Nadège Cheref, La chair équivoque, Avec des peintures de Jean-Claude Hérissant,Tarmac Édtions, avril 2025, 48 pages, 19€.

Nadège Cheref, La chair équivoque, Avec des peintures de Jean-Claude Hérissant,Tarmac Édtions, avril 2025, 48 pages, 19€.


La chair d’un poème est-elle le mot, le vers, la rime? Si tel est le cas le titre de cet ouvrage me fait songer aux textes médiévaux ou la rime équivoque est centrale et constitue une prouesse qui donne aux poèmes une profondeur toute en nuances et effets calculés. Un jeu subtil qu’on ne manque pas de retrouver d’une certaine manière dans certaines oeuvres peintes. Couleurs, symboles, formes s’associent pour ouvrir l’esprit à une profondeur de champ qui réjouit souvent mon imagination.

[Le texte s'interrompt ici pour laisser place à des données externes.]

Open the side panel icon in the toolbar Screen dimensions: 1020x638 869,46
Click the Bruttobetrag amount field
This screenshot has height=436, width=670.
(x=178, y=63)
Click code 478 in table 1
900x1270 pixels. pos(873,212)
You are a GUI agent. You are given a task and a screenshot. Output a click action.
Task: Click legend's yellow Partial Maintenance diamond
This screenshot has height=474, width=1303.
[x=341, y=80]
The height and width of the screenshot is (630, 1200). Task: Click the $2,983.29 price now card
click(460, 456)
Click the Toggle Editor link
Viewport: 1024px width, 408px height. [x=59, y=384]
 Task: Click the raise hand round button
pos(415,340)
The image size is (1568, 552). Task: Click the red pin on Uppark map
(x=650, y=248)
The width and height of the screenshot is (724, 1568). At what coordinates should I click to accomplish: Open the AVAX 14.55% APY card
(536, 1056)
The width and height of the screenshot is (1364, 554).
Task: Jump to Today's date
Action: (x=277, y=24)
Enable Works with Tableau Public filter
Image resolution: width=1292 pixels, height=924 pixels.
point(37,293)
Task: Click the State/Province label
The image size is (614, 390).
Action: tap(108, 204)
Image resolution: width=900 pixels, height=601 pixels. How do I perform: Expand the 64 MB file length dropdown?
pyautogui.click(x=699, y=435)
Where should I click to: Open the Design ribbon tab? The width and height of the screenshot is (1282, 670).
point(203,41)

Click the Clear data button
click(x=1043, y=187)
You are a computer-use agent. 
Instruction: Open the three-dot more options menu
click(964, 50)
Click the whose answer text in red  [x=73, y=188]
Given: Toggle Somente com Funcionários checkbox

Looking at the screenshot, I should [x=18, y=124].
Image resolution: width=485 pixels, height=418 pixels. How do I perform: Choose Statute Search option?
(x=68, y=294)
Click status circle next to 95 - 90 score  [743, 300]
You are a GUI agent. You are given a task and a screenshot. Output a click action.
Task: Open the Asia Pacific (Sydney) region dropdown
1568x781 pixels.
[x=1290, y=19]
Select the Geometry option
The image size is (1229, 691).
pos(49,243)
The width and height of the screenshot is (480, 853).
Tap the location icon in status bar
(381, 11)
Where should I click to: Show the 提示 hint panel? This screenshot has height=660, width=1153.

La chair d’un poème, la chair d’une peinture peut aussi être son thème et il semble que ce soit vers cela que se tourne Nadège Cheref. La poésie sous ses divers atours parle d’amour. Lui offre mots, images. Le met en lumière, en scène ou le plonge dans la pénombre. Le questionne, l’interpelle. Tente peut-être de le comprendre.

Dès le début du recueil, on apprend que « L’amour n’est que substance indécise ». L’auteur pose dès la première page, la souffrance qu’il provoque en particulier lorsqu’il asservit et rend l’un des protagonistes terriblement dépendant, troublé, déraisonnablement tourmenté. 

La chair équivoque est avant tout un texte de confidences, une palette de sentiments extrêmes et complexes, contraires et contradictoires. La solitude côtoie un désir d’absolu impossible à satisfaire. Le corps souffre autant que l’esprit lorsque celui-ci s’éprend d’un autre corps. De l’autre plus simplement. Est-ce lui qui est à l’oeuvre dans le chavirement, dans l’implosion des sensations, dans l’explosion des saveurs? D’où vient la nécessité de la révolte, de la liberté? Qu’est-ce qui motive les questionnements troublés face à l’évanouissement du temps, face à la mort, au néant? 

L’écriture poétique n’offre aucune réponse même celles toutes faites ne suffisent pas. La vie n’est pas forcément lumineuse, lisse, exempte de larmes. Surtout pas. Paradoxalement, l’absence d’amour, nous fait comprendre jusqu’en nos chairs sensibles à quel point il doux, nécessaire d’en subir les excès. 

Les peintures de Jean-Claude Hérissant accompagnent les textes dans cette interrogation des limites tout en puisant dans les matières et les textures, diluant les couleurs et les ombres dans une sorte de lumière surgie du geste.